Если бы Иисус не проявил милосердия к Марии Магдалине, она, скорее всего, так бы и осталась блудницей.
Однако Хо Ши Мин, без сомнения, не был Иисусом, даже если многие вьетнамцы по-прежнему верят в его непогрешимость. Он был до мозга костей пропитан коммунистической идеологией, пропагандировал конфуцианство и с презрением относился ко всему, что связано с Иисусом. Трудно поверить, что когда-то я была готова посвятить ему жизнь. Но это к делу не относится.
Я родилась на севере страны, в Ханое. Там я жила и в определенном смысле живу до сих пор. В Сайгоне я только проживаю. Вот уже тридцать четыре года.
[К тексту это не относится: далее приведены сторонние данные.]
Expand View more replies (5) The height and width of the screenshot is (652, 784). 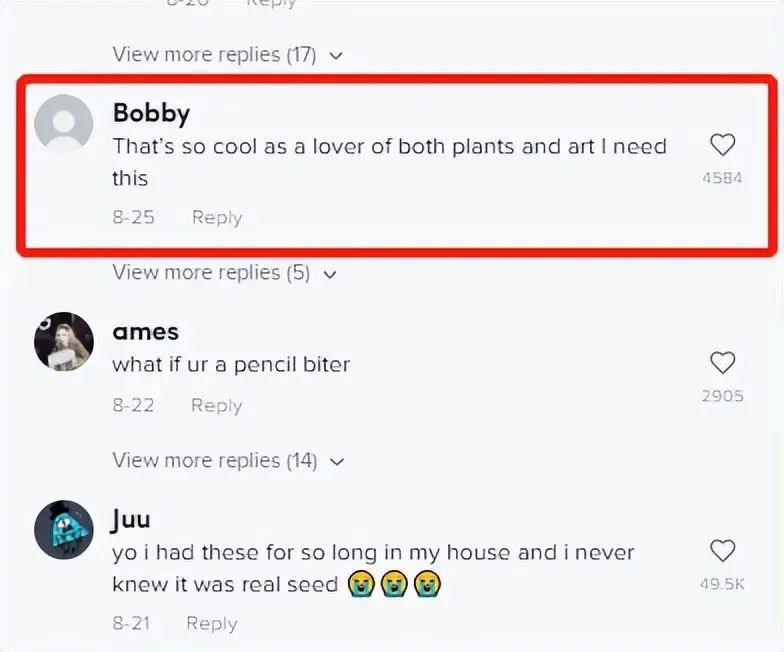coord(224,272)
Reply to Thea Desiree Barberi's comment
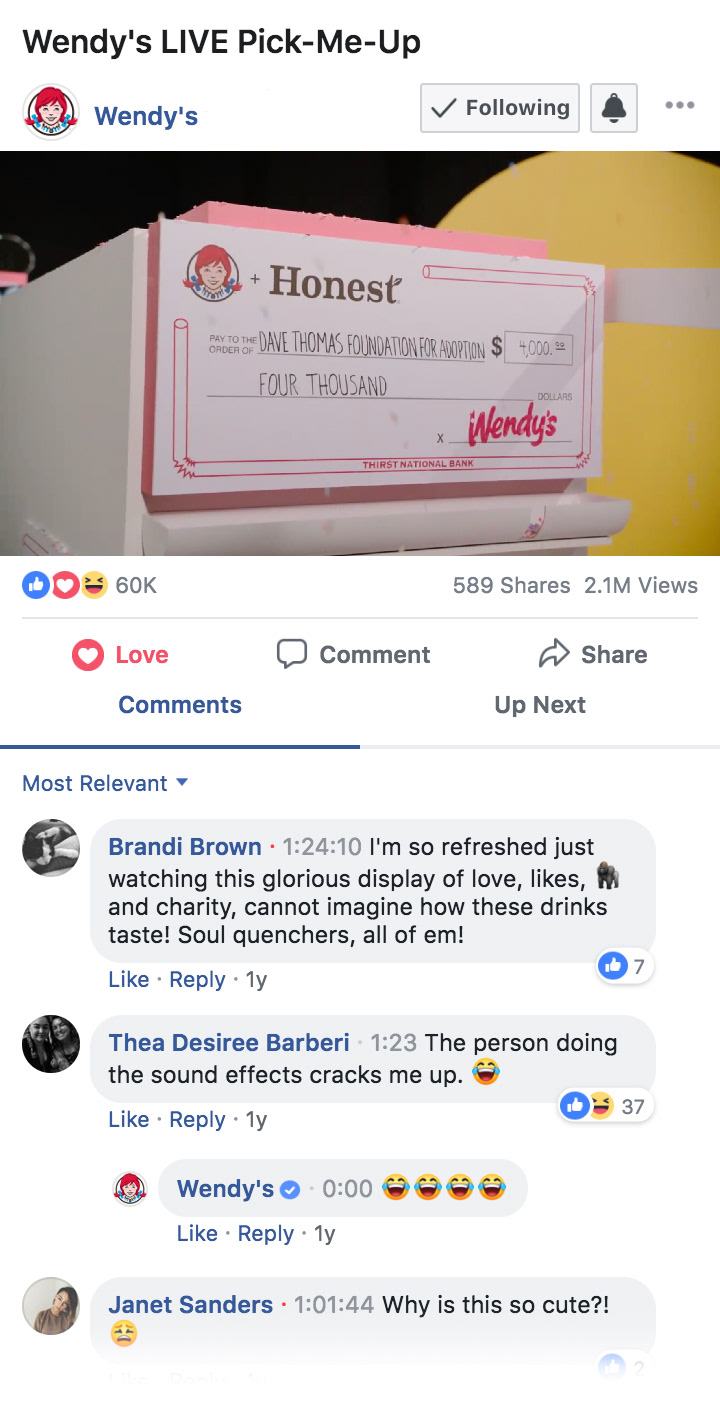Viewport: 720px width, 1412px height. pos(197,1120)
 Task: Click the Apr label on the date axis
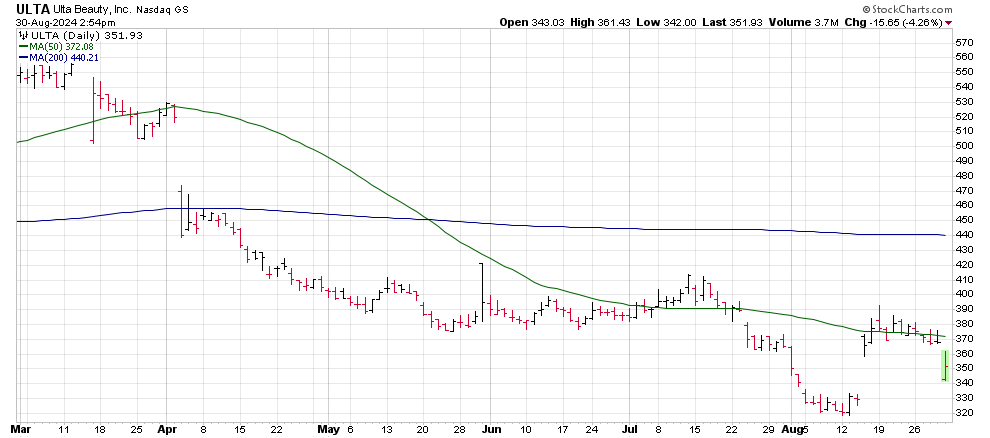(166, 429)
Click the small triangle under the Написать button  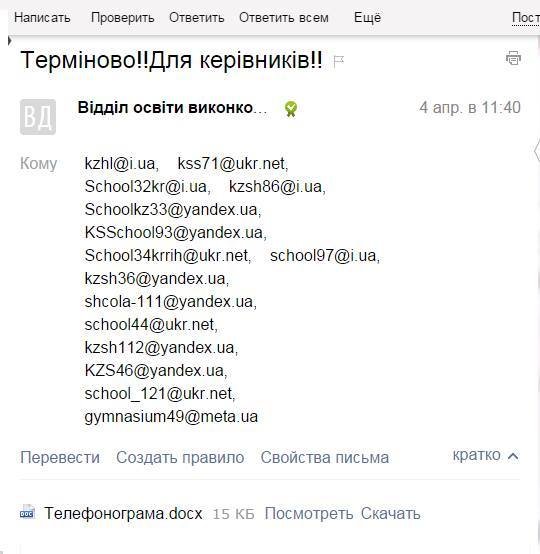click(10, 41)
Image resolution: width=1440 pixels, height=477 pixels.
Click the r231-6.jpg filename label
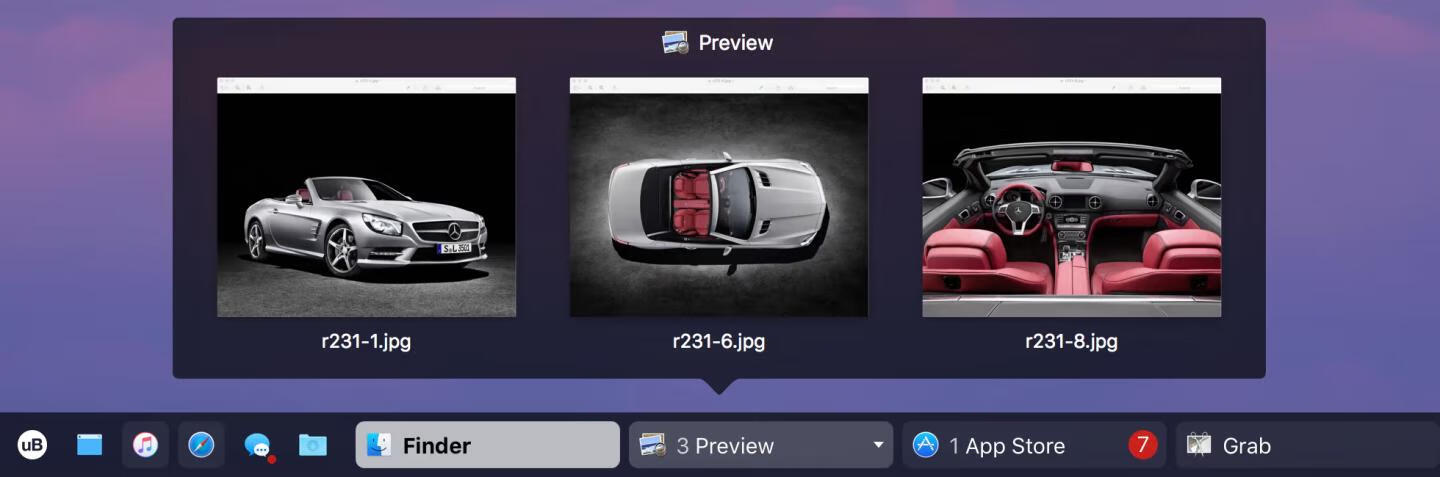(718, 341)
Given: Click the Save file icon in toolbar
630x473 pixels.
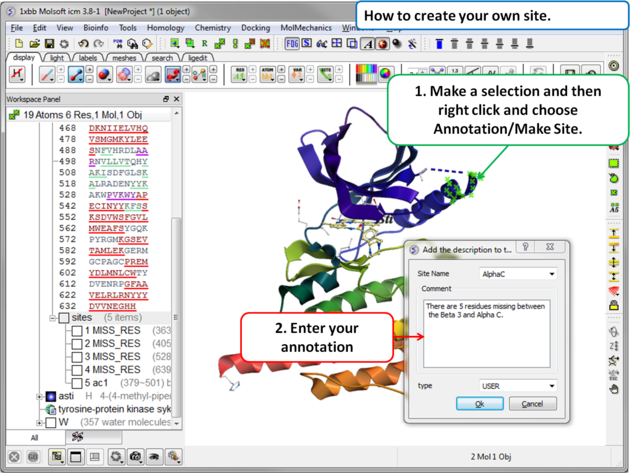Looking at the screenshot, I should click(x=50, y=44).
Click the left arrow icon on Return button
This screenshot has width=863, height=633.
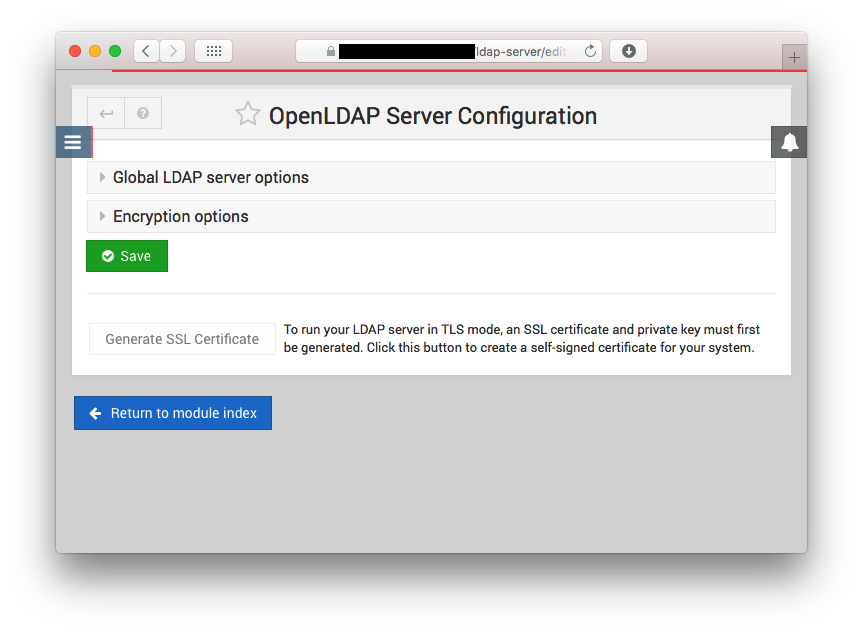95,412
Прежде чем поселиться здесь, я два года жила недалеко отсюда — под землей, в Кути [5]. А до этого — в Гданьске. Там я тоже жила. Иногда мне кажется, что только там я жила по-настоящему.
У Тан блестящие глаза и миниатюрная, как у девочки, фигурка. Ее руки от запястий до плеч покрыты глубокими рубцами от ожогов. Трудно понять, сколько ей лет. Кожа на лбу и вокруг глаз гладкая. Короткие, черные, как смоль, волосы. Она свободно говорит по-польски, но с сильным акцентом. Когда служащий отеля подходит к нам с подносом, уставленным бокалами с вином, она закрывает глаза и поспешно прижимает к себе книгу, обернутую в коричневую бумагу, словно боится, что ее могут отобрать.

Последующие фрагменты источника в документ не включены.